Знаете ли ж вы, милостивые государи, что поэт, гость вельможи, есть уже слуга его, что поэт, гость высшего круга, – его игрушка?[9] Неужели думаете вы, что я довольно прост или столько самолюбив, будто возмечтаю, что меня позовут для моих достоинств, а не для чужой забавы? Знатным хочется прослыть меценатами[10] за дешевую цену; им любо посмеяться со мной или надо мной, потому что смех способствует пищеварению: и я, второй Исав, продам свое первородство за блюдо чечевицы[11]? И я стану сыпать свой жемчуг под ноги зевающих невежд? Стану кувыркаться и служить на задних лапках и добиваться до ошейника с гербом того, чьи предки торговали оружием, когда мои были уже им славны? Подумали ли вы, что мне предлагаете? Не значит ли это – давать себя напоказ, как слона, откупоривающего бутылки, – с тою только разницею, что плату за это поднесут мне на фарфоровой тарелке, а не бросят в голову?

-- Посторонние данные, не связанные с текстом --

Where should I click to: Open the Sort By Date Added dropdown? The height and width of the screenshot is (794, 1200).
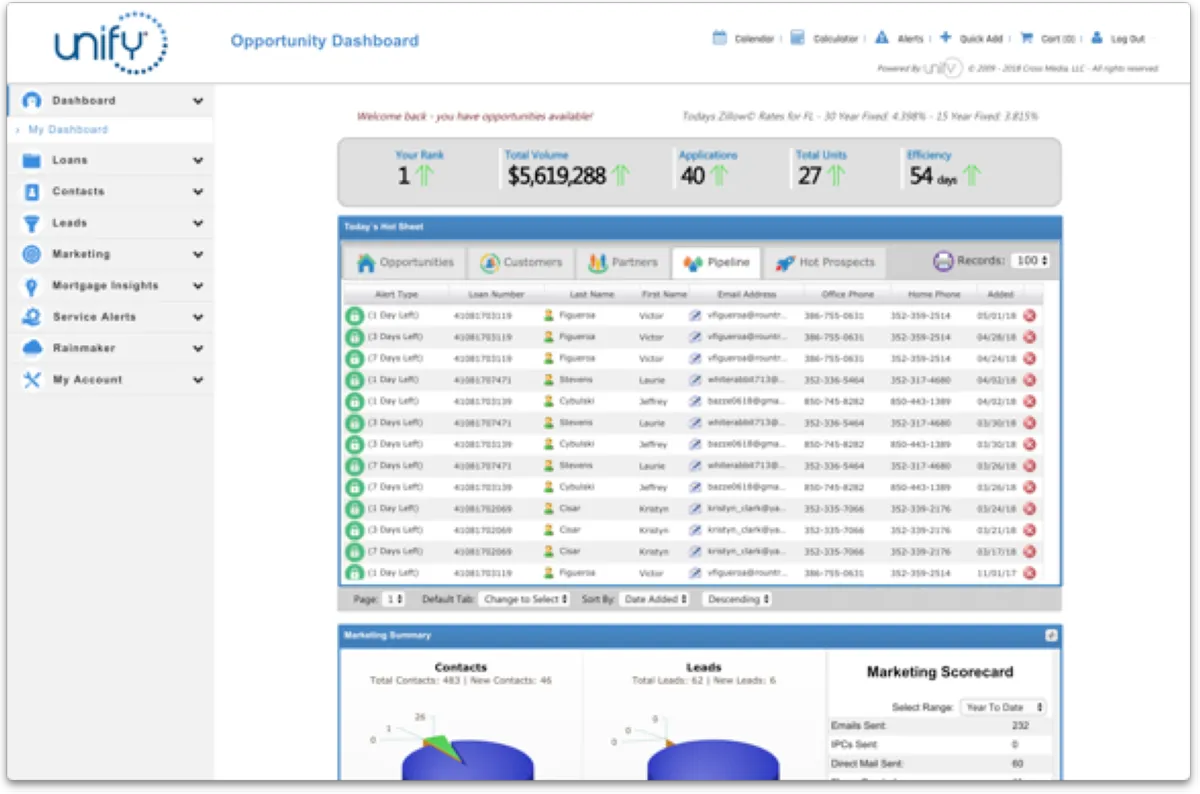pyautogui.click(x=655, y=599)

Правда, обаятельна атмосфера большого света? лепет гостиных игрив, как музыка Россини[12]. Но эти раззолоченные стены сложены из обломков Китайской стены[13] самых вздорных предрассудков. Но этот скользкий паркет вылощен причудливыми условиями; этот потолок расписан картинками мод, – и горе тому, кто решится покормить своею особою лакомое любопытство исключительных обывателей этого мира! Смешна будет его роля для других, жалка доля его для самого себя. Что принесет он в жертву этому египетскому богу, крокодилу, кроме ранних морщин лица и запоздалого покроя платья? Он не поймет языка, которым говорит мода; он не знает тех важных мелочей, которые составляют жизнь столицы, которые требуют целой жизни на изучение, – для того чтобы умереть отсталым школьником. И вот наш поэт в гостиной. И вот его встречают благосклонные взоры и ласковые улыбки. Это все наживки удочек, чтобы зацепить авторскую болтливость. И вот его потчуют пережеванными приветствиями, сводят на спор с каким-нибудь шутом, мистифируют в глаза, а чуть он за двери – давай расстреливать бедняжку вслед отравленными стрелками злословия.

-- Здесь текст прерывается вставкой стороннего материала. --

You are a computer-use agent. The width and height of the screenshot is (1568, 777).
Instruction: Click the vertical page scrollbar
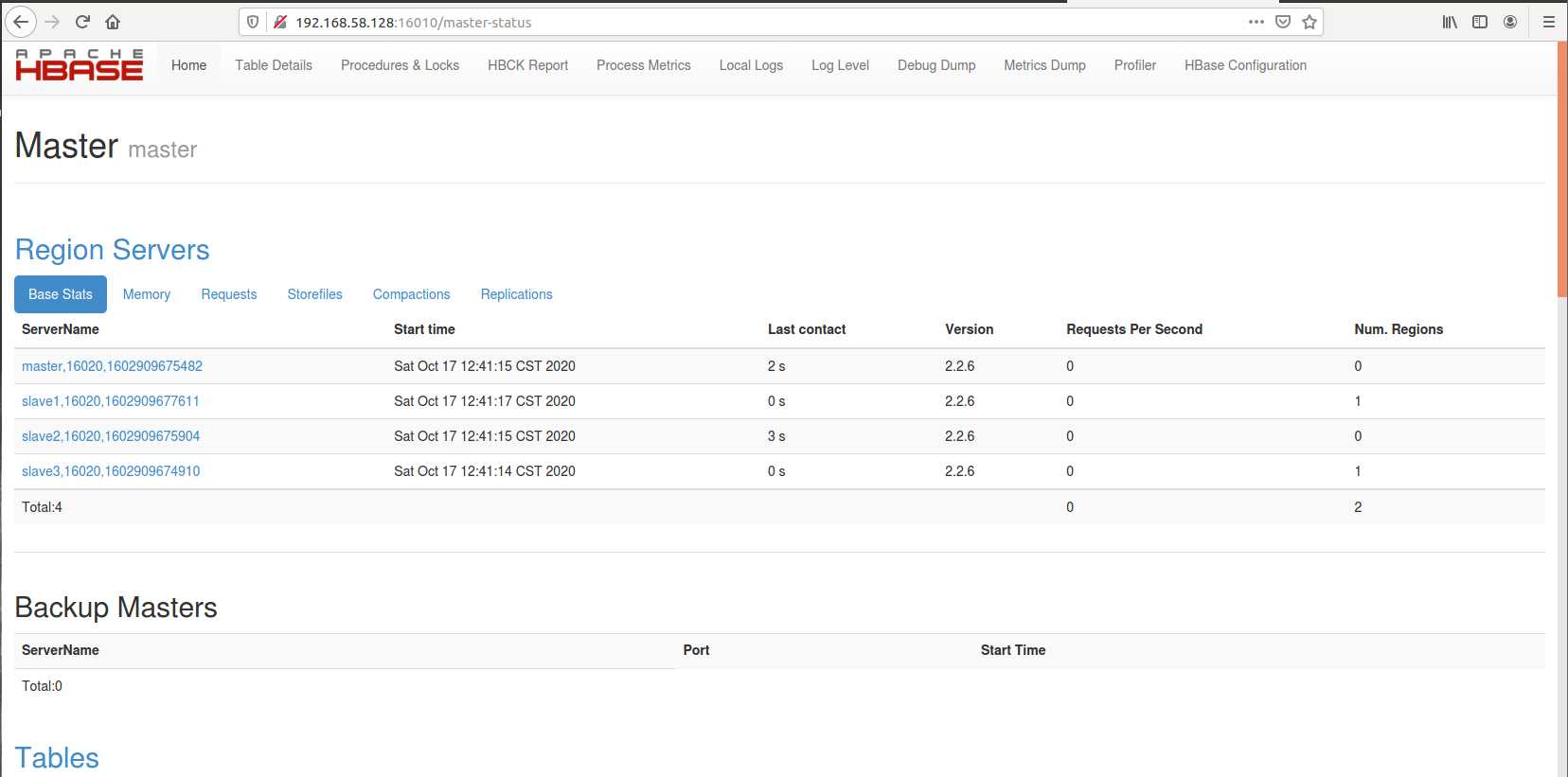[1561, 170]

– Какие допотопные приемы!
– Да-с, это древнее петербургского наводнения.
– Говорят, поэзия – язык богов, а вы из их семьи, графиня: удостойте перевести для нас, простых смертных, о чем говорил он.
– Я не химик, князь: не умею разлагать туманы.

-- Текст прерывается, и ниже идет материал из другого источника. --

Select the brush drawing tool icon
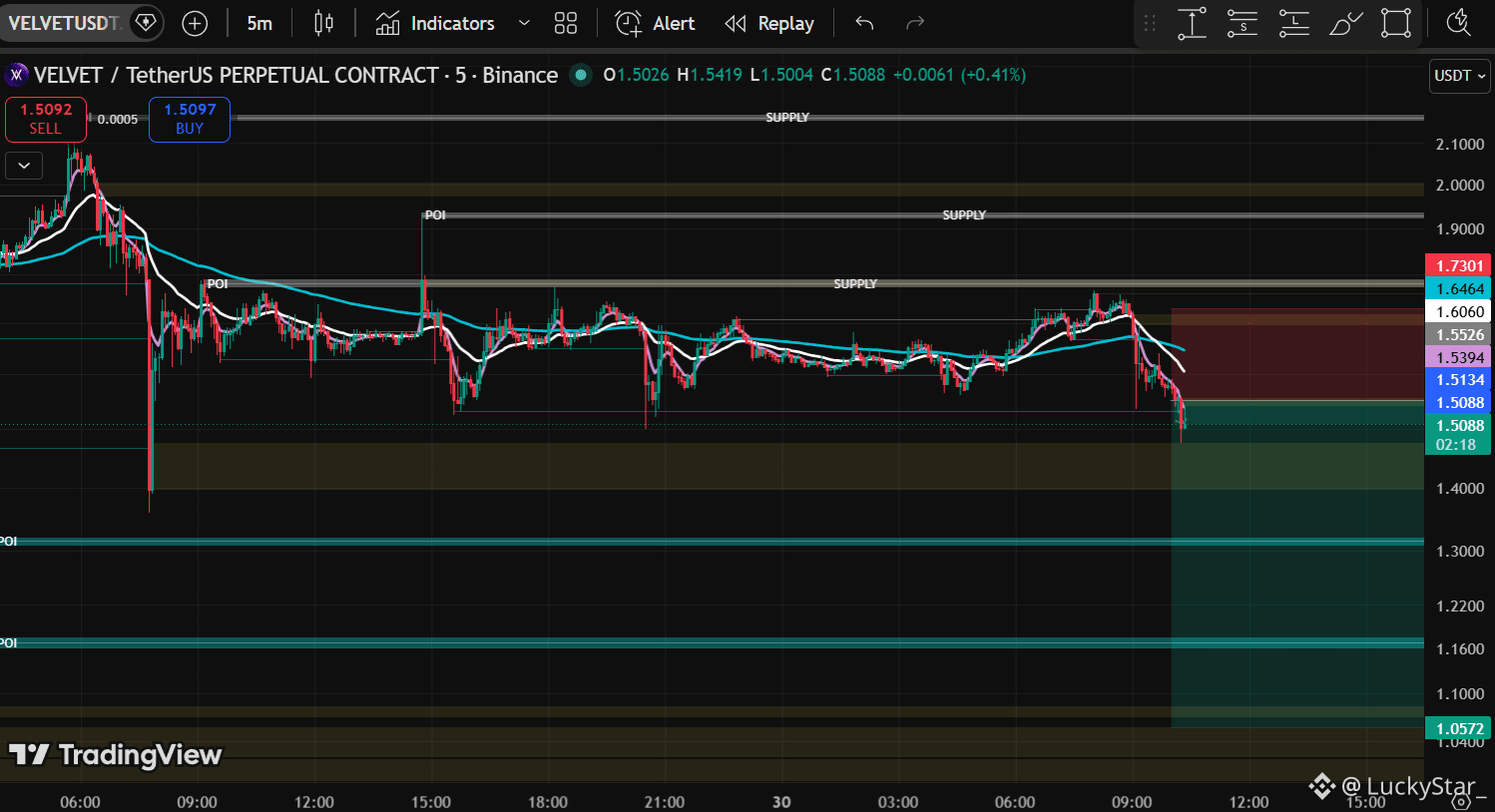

– Мудрено ли, впрочем, графиня, что он так таинствен! C'est une sommite litteraire[14], а верхушки гор всегда облечены туманами.
– Но это не мешает видеть, что все почти маковки оканчиваются плоскостями.
– Если не видеть, по крайней мере испытать. Все путешественники доказывают эту истину в лад.
– Скажите, ради имени Виктора Гюго, к какой школе принадлежит этот господчик? к горной или к озерной?[15]
– К болотной-с. Он родился на тундрах новогородских.
– Это и заметно. Он страх похож на водяную лилию, засохшую между листов латинского словаря.
– Вы ошибаетесь, барон: наш поэт вовсе не водян. Скажите лучше, он чересчур пылок, и вы скажете правду.
– Сухая трава быстро загорается; зато и гаснет вмиг.
– О нет, барон; поэт живет пламенем, которым сгорает. Если б послушали вы, сколько толковал он мне об искрах очей, о зареве страсти, о пожарах души!..
– Что я бы представил его в брандмайоры, не правда ли, княжна? Такой несгораемый человек, без проти-вуогненного прибора, – находка для пожарной команды.
– Смейтесь, смейтесь, а все-таки огонь – его стихия, и вдыхать пламень для него приятнее, чем для нас духи «Капризов Валерии».
– В таком случае позвольте его причислить к породе двуногих саламандр[16], княжна!
– Вы предупреждены, барон: он давно состоит в списке редкостей и отпущен только в отпуск из кунсткамеры.[17]
И это еще цветки модного злословия. Еще тут нет ядовитых ягод, которые зреют для тебя при лучах восковых свечей и лунном свете ламп. Погоди немножко – и модный свет отнимет у тебя твой мирный уголок посещениями, твой вдохновенный досуг данью в альбомы, подточит веру во все прекрасное сомнением, отравит любовь твою догадками, отвеет взаимность насмешками. А когда не удастся ему сделать тебя смешным, он ославит тебя опасным… и доведет до того, что ты, жадный прежде известности, станешь молить свет о полном забвении, как о самой драгоценной милости. И свет позабудет твое лицо, позабудет твои сочинения, позабудет все, кроме твоего имени. И это имя обратит он в укор. «Ведь читали же когда-то этого *** ва!» – скажет он; или: «слава богу, такой-то схоронен на одной полке с Вальтер Скоттом!»